A staffer from the local alderman’s office called Ryan Maxwell, a teacher at an EL (formerly Expeditionary Learning) School, to ask: “Can you please instruct your class to stop calling us?” The school’s approach to forming citizens was working a little bit too well.
EL Education covered the impressive work done in Maxwell’s classroom. He tasked his students with solving a problem that they perceived in their community. By solve, he did not mean, “write about it in a paper that only [he] would read or have a debate limited to the walls of [their] classroom.”
Maxwell had helped small groups of his students identify the specific issue they felt most passionate about. He then helped them build the “discrete skills” (i.e., find contact info for local agencies, set goals, build a strategy, and lay out timelines) necessary to resolve the issue.

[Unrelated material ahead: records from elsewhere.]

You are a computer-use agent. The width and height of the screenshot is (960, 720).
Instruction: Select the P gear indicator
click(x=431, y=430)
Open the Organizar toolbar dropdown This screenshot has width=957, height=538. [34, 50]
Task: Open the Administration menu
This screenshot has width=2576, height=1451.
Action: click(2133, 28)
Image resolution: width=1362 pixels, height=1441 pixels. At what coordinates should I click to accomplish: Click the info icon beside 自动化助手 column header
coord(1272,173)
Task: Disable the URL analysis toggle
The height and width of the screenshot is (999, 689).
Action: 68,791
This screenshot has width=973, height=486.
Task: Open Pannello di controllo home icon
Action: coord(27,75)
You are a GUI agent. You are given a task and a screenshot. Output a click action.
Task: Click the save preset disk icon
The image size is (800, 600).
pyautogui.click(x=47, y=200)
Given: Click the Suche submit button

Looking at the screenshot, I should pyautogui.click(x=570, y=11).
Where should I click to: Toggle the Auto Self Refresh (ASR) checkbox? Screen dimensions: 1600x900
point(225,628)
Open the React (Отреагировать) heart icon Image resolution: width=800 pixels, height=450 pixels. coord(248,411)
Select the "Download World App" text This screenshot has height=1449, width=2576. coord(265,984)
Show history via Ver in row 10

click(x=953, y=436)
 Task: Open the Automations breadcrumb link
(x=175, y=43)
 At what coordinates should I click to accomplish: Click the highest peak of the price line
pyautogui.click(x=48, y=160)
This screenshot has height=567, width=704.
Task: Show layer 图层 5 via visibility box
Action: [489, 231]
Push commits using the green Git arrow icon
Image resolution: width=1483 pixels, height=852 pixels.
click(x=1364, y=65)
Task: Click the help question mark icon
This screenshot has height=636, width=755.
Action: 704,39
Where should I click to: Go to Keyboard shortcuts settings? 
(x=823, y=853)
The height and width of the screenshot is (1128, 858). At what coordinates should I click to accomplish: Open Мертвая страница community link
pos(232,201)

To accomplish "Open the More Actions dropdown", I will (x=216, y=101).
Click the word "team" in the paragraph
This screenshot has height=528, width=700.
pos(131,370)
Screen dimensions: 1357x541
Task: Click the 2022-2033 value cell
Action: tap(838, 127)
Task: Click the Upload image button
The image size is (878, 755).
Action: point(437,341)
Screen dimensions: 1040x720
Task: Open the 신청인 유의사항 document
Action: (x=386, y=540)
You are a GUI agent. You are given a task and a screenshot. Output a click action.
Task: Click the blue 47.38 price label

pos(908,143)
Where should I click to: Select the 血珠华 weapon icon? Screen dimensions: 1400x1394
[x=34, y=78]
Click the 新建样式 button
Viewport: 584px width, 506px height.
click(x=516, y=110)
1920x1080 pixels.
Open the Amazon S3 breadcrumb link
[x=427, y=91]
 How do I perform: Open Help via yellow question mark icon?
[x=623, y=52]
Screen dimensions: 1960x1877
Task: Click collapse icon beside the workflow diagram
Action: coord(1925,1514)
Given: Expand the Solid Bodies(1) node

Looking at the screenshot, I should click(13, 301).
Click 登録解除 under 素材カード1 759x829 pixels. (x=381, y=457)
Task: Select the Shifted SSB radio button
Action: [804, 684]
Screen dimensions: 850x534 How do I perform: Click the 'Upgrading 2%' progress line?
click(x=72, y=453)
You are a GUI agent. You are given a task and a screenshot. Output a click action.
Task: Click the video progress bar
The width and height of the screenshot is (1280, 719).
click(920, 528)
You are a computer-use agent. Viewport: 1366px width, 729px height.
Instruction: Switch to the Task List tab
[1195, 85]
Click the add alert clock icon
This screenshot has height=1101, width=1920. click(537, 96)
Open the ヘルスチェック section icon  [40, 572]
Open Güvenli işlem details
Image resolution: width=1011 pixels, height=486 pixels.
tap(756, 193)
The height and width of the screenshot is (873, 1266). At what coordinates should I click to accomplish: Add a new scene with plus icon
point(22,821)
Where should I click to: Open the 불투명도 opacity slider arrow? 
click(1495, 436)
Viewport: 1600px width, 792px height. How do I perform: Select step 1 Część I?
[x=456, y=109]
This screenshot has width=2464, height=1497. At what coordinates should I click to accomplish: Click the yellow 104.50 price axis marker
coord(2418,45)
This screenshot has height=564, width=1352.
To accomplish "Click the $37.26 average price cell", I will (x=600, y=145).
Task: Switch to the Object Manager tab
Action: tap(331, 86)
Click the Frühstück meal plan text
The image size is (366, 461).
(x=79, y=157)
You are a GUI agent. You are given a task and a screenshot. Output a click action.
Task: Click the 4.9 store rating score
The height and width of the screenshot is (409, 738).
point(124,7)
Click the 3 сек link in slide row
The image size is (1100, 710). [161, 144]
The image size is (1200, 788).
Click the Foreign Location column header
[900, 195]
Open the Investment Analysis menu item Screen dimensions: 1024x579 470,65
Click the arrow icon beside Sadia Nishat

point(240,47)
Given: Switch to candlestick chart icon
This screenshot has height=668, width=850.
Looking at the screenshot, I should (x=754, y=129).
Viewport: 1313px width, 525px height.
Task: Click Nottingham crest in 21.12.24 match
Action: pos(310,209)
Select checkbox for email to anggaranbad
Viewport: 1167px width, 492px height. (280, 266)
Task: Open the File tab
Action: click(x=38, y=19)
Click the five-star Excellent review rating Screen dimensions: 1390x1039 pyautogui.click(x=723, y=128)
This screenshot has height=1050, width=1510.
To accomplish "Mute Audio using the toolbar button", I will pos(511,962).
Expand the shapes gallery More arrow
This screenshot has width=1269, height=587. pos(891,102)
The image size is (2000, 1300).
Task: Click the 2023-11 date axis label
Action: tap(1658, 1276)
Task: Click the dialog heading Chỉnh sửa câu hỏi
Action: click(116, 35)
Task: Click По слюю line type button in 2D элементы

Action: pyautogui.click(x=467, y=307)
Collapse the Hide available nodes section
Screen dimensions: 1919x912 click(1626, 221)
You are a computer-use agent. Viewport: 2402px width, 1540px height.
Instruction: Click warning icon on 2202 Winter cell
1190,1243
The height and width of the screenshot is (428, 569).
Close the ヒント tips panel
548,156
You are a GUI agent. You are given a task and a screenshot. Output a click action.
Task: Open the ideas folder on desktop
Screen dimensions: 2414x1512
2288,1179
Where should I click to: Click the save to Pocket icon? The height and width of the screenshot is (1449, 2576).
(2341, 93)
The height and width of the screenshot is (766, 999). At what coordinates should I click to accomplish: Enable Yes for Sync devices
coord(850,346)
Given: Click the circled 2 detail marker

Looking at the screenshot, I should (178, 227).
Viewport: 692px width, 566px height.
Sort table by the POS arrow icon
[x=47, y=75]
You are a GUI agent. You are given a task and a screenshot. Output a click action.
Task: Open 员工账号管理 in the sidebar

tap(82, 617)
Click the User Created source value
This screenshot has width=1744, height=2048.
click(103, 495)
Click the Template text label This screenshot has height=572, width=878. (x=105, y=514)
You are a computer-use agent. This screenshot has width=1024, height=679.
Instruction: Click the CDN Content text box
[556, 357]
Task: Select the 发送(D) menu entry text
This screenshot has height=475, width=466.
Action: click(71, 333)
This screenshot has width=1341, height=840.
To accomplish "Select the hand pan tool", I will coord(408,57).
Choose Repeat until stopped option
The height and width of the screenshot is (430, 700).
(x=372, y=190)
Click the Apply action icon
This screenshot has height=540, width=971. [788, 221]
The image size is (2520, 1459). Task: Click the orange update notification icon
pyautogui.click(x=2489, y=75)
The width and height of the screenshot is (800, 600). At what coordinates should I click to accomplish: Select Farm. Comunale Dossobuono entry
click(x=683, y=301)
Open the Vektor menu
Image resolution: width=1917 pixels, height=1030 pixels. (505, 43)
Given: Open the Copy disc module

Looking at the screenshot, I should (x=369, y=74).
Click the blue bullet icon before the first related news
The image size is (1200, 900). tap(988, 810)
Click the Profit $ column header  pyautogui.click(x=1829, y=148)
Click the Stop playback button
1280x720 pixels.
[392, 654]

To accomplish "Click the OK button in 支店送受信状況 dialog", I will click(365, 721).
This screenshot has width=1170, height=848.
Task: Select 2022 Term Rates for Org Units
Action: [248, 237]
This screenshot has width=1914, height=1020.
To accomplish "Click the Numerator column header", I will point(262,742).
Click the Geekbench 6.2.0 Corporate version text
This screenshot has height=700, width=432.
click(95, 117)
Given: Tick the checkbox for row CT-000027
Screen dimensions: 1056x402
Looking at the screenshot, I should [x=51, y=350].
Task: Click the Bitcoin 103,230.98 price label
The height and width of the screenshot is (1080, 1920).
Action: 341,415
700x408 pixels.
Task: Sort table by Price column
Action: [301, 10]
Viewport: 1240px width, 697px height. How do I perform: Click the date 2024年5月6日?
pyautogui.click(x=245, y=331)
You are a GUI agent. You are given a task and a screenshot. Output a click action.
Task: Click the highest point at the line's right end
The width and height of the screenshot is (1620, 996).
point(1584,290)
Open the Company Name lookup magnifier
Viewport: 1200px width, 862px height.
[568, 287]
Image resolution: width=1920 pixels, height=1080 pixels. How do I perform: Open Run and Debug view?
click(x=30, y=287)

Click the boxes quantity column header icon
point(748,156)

While the repeated outreach from students may have annoyed the local alderman’s staffers, it didn’t dissuade Maxwell from his mission. He says, “As educators, we have serious work to do, too. Our work is to foster citizens who can safeguard our democracy. Our work is to harness students’ innate sense of justice.” Such a task is not to be taken lightly.
This type of “student-driven, long-term, project-based learning” is central to EL Education’s model. It’s what makes the model so attractive to those looking for ways to help students understand citizenship through practice, as well as theory.
The EL approach doesn’t just lament problems or task students with memorizing the duties of citizens—but it forms citizens by engaging important social practices. It’s transferable to any school context.
Maxwell lays out four of the fundamental principles that underlie his work in the classroom, and they help educators see how EL’s approach could be applied to their school.
First, Maxwell says, educators must “Take Student Voices Seriously.” Students will speak about issues that resonate with them. If you are able to listen and respond to those issues, then you’ll have found topics that students will be willing to work hard on.
Second, “Give Students Ownership of a Local Problem.” Citizenship starts at the local level. Students can cut their teeth on “discrete skills” by tackling problems that are pertinent to their day-to-day lives.
Third, “Channel Shock, Sadness, and Outrage into Civic Action.” Unfortunately, even students can be subject to crime or injustice. Helping them to see how injustice can be addressed through civic action is part of coping with such a situation.
Lastly, “Hold Students Accountable to Their Best Selves.” Maxwell quotes EL founder Kurt Hahn, “There are three ways of trying to win the young: persuasion, compulsion, and attraction. You can preach at them (that is a hook without a worm), you can say ‘You must volunteer’ (that is of the devil), and you can tell them, ‘You are needed.’ That appeal hardly ever fails.”
The way we teach citizenship matters as much as the content of citizenship because character and citizenship are formed through shared social practices. Institute for Advanced Studies in Culture founder James Davison Hunter writes in The Death of Character, “Character is not . . . solitary, autonomous, unconstrained; merely a set of traits within a unique and unencumbered personality. Character is very much social in its constitution. It is inseparable from the culture within which it is found and formed.”
At Casco Bay High—a public EL high school in Portland, Maine—students responded when one of their fellow students was the victim of a hate crime. For these students, formed by the social practices of citizenship, planning a social response was a simple extension of the meaningful, long-term, project-based learning they do every day.